Latihan 1>
Sebutkan semua kata tanya yang dicantumkan dalam bacaan tentang Islam di bawah sebagai konsep atau kuesioner untuk mendekati titik bidikan.

* * * *

Sabtu, 12 Mei 2018

ISLAM APA ADANYA

Moh.In'ami | Islâm (tanpa) Label


Islâm adalah suatu sistem yang amat luas. Ia bisa dilihat dari berbagai perspektif, dimensi maupun kepentingan. Hasil bidikan dari proses ‘melihat’ tadi menyajikan beragam out-put, tergantung bagaimana titik bidikan tersebut didekati menurut konsep atau kuesioner: apa, mengapa, siapa, kapan, di mana dan bagaimana. Keanekaragaman tersebut dimungkinkan karena persepsi selalu tergantung dari posisi. Jika posisi bergeser maka persepsi pun akan ikut berbeda. Sementara kenyataan obyektif yang ada menunjukkan bahwa  tidak ada dua individu (atau lebih) di dunia ini yang memiliki posisi sama persis. Bahkan pasangan kembar pun dipastikan memiliki titik-titik perbedaan di antara sederet persamaan yang ada.

1. Persepsi masyarakat

Seseorang yang melakukan proses ‘melihat’ Islâm maka akan ada semacam ‘jarak’. Ada proses pra dan pasca. Pra proses melihat adalah ketika Islâm belum masuk dalam wilayah persepsi manusia, dan yang pasca adalah ketika sistem nilai tersebut sudah masuk dan berada dalam wilayah persepsi.
Jika manusia belum mengadakan obyektivikasi maka Islâm berada dalam tataran a-sistem. Islâm belum tersistem atau dengan kata lain sistemik. Islâm adalah Islâm. Islâm bukan 1001 ‘kotak’. Bukan sesuatu yang terkungkung dalam ruang dan waktu. Bukan sesuatu yang bermain dalam alam ide manusia. Ia adalah apa yang diturunkan Allâh melalui para Rasûl-Nya. Tetapi Islâm menjadi tersistem ketika memasuki kawasan obyektivikasi manusia. Tersistem karena sistemasi yang dibuat manusia. Sistemasi ini, sebagai sebuah proses, adalah sah sebab pada dasarnya merupakan pemudahan bagi manusia dalam caranya memahami agama.
Adanya istilah Rukun Islâm  lima, Rukun Îmân enam, cara shalât syaratnya sekian, witir sekian raka`ât berdasarkan kitâb ini dan itu, demikian juga yang lainnya, maka ini adalah hasil sistemasi. Angka 5 atau 6 maupun definisi ini itu menurut apa dan siapa bukanlah Islâm itu sendiri. Angka, teori, konsep, klasifikasi/kategori, definisi dan semacamnya lebih merupakan upaya untuk memudahkan dalam memahami dan mengajarkan Islâm.

* * * *

Latihan 2>
Perbarui baris data di bawah, mulai dari baris yang memuat "View Progressive $1,657 Savings box" sampai baris yang memuat "[x=36, y=325]", dengan mengganti "Watchlist" menjadi "Wishlist" tanpa mengubah apa pun selain itu. Tuliskan baris-baris tersebut saja.

[Sejumlah data]
* * * *

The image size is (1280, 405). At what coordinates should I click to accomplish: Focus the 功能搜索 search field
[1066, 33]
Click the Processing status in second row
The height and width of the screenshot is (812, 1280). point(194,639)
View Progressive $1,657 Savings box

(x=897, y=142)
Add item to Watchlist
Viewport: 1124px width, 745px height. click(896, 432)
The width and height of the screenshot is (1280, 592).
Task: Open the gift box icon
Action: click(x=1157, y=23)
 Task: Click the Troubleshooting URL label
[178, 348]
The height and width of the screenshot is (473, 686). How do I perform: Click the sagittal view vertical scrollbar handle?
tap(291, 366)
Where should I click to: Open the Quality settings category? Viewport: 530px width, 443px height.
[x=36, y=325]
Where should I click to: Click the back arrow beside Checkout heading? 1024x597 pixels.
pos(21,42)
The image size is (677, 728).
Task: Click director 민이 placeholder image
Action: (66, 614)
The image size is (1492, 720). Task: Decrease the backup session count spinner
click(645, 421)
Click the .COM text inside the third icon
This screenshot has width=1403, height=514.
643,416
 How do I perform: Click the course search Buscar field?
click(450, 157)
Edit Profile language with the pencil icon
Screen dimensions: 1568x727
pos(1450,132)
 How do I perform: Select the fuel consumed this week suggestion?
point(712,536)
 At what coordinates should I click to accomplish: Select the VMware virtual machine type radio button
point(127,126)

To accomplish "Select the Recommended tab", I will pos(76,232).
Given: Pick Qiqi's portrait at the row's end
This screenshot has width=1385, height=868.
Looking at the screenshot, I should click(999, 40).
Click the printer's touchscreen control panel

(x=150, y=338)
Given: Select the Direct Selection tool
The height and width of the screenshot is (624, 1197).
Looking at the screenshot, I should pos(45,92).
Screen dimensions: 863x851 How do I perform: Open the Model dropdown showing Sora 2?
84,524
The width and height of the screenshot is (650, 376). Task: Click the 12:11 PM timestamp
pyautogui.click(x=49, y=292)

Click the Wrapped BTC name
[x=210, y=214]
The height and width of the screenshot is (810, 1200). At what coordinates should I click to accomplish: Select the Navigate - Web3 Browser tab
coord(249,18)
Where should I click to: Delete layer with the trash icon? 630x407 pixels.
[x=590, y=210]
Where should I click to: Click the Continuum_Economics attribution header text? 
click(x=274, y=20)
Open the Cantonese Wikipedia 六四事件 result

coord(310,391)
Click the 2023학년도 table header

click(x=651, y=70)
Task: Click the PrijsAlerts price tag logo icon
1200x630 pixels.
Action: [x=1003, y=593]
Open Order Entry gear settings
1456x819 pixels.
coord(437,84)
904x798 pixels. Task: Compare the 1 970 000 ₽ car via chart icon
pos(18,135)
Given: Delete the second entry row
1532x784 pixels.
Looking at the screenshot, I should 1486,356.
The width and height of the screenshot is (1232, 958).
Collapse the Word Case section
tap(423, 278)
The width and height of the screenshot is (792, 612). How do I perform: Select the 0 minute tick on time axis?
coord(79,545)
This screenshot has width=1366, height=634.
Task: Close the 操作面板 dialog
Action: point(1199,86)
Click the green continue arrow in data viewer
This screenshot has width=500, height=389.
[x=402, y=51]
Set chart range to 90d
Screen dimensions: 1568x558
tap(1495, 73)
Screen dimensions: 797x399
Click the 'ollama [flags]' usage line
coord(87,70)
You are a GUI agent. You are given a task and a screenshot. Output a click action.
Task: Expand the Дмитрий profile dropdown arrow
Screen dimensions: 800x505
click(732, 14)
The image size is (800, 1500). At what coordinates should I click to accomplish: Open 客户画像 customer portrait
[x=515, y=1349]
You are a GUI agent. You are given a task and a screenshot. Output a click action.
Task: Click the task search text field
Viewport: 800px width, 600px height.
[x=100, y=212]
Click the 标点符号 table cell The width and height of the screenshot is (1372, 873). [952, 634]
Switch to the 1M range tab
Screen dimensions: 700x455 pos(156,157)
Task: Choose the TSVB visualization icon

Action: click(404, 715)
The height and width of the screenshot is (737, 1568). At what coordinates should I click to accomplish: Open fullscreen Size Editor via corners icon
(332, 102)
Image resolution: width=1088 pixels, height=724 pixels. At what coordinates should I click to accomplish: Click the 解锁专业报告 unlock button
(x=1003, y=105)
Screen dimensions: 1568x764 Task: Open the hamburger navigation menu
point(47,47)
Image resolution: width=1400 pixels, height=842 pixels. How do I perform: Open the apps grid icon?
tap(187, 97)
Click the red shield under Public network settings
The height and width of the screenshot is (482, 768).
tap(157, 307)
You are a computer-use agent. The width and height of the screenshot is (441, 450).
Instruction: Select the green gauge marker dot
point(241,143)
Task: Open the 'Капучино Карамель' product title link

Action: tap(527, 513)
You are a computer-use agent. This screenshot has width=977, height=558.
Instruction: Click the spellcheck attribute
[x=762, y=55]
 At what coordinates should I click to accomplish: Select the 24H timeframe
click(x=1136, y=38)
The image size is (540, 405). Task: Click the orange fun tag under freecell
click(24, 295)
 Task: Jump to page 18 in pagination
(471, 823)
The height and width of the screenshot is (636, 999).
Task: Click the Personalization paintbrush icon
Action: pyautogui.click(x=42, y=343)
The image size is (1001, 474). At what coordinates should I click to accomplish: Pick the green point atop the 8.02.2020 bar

* * * *

Jawaban 1>
apa, mengapa, siapa, kapan, di mana, bagaimana

Jawaban 2>
View Progressive $1,657 Savings box

(x=897, y=142)
Add item to Wishlist
Viewport: 1124px width, 745px height. click(896, 432)
The width and height of the screenshot is (1280, 592).
Task: Open the gift box icon
Action: click(x=1157, y=23)
 Task: Click the Troubleshooting URL label
[178, 348]
The height and width of the screenshot is (473, 686). How do I perform: Click the sagittal view vertical scrollbar handle?
tap(291, 366)
Where should I click to: Open the Quality settings category? Viewport: 530px width, 443px height.
[x=36, y=325]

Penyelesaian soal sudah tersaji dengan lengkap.